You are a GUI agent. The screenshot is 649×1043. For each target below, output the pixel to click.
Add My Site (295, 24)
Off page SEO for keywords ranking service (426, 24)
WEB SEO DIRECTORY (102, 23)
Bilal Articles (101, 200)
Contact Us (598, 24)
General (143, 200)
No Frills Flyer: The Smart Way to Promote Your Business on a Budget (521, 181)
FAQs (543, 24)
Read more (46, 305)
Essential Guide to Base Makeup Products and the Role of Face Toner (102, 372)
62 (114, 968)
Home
--
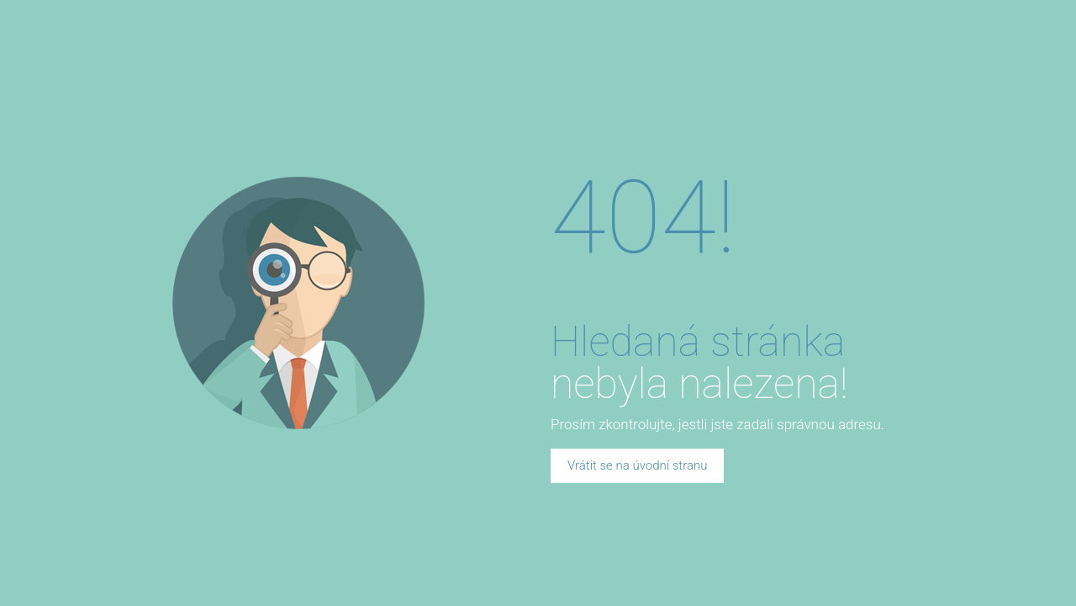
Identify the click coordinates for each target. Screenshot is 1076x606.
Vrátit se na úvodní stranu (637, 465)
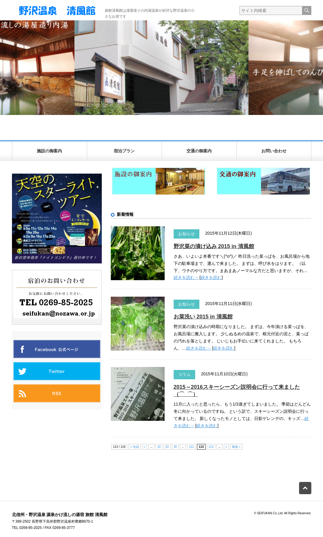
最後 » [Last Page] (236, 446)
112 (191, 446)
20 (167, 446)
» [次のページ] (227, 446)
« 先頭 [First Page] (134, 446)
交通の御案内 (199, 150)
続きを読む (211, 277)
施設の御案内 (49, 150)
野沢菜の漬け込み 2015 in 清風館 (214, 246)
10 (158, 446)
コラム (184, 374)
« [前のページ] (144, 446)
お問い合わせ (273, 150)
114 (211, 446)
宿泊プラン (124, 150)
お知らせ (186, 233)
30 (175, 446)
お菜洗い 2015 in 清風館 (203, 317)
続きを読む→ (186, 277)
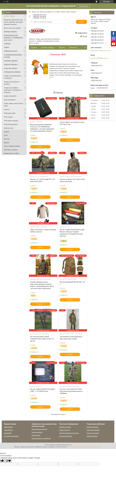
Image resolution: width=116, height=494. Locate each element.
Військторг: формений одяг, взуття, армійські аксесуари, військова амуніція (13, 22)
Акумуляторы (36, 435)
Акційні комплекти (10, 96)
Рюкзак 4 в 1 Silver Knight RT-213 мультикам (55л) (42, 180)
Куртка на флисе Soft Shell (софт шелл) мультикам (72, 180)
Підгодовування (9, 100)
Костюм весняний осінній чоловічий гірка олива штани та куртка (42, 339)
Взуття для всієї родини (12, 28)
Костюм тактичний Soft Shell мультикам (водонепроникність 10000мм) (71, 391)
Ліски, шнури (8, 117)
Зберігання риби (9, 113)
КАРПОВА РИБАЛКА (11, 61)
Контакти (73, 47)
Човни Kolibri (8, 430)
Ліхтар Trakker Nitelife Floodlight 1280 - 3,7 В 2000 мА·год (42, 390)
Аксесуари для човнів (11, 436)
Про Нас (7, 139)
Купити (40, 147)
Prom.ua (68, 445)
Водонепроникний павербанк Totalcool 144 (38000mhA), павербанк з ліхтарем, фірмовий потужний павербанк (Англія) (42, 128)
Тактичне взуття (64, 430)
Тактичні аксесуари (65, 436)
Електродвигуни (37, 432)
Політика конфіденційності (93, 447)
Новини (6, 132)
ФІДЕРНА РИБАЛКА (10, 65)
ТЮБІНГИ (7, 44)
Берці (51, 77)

> _Directive_: Set down again, unchanged, the data lines that open with the line containing "Човни Kolibri (8, 430)" and close with the line containing "Тактичне взуття (64, 430)", including both of those lines.

> _Output below_:
Човни Kolibri (8, 430)
Ліхтар Trakker Nitelife Floodlight 1280 - 3,7 В 2000 мА·год (42, 390)
Аксесуари для човнів (11, 436)
Про Нас (7, 139)
Купити (40, 147)
Prom.ua (68, 445)
Водонепроникний павербанк Totalcool 144 (38000mhA), павербанк з ліхтарем, фірмовий потужний павербанк (Англія) (42, 128)
Тактичне взуття (64, 430)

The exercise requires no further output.